Report all lines below with the word "computer".

*** Opening Data for the task ***

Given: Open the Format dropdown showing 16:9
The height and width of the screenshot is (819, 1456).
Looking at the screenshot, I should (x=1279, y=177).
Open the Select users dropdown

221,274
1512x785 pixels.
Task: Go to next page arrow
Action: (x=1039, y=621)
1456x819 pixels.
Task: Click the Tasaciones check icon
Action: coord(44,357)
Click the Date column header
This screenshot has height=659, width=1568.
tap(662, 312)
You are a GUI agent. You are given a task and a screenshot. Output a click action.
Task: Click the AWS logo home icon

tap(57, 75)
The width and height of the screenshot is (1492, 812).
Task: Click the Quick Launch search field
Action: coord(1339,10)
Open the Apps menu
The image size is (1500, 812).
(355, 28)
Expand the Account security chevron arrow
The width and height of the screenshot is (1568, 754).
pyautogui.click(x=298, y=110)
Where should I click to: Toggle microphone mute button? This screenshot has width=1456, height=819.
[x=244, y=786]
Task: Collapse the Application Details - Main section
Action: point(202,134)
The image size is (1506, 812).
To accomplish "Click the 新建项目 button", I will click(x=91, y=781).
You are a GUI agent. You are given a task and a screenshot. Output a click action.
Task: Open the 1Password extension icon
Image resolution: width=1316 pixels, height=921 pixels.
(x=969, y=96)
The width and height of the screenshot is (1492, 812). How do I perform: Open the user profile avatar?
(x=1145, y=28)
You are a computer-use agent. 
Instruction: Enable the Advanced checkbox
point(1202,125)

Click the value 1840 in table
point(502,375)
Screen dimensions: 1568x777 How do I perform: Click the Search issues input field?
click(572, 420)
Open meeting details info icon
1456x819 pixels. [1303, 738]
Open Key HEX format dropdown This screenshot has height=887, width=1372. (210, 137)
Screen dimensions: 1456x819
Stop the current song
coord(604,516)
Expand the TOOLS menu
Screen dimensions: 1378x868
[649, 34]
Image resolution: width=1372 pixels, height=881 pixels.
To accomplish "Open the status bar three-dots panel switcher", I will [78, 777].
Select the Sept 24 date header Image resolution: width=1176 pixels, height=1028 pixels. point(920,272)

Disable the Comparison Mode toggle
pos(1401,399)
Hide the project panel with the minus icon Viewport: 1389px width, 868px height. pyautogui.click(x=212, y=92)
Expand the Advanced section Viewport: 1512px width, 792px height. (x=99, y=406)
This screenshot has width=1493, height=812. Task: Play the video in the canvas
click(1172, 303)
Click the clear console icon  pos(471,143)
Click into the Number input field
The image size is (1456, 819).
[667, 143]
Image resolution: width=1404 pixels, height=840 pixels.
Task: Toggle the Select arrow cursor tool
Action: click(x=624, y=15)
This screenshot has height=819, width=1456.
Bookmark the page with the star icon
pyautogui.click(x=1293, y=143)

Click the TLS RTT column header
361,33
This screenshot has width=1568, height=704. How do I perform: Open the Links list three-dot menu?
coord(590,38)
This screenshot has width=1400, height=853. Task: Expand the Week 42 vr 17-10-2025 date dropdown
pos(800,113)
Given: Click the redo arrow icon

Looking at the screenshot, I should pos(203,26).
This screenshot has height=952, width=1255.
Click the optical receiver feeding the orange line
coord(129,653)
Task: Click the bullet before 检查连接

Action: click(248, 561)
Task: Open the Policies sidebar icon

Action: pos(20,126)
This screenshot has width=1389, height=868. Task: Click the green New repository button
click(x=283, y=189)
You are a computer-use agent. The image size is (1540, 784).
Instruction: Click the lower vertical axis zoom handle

*** Closing Data for the task ***

Response to this exercise:
You are a computer-use agent. 
You are a computer-use agent. The image size is (1540, 784).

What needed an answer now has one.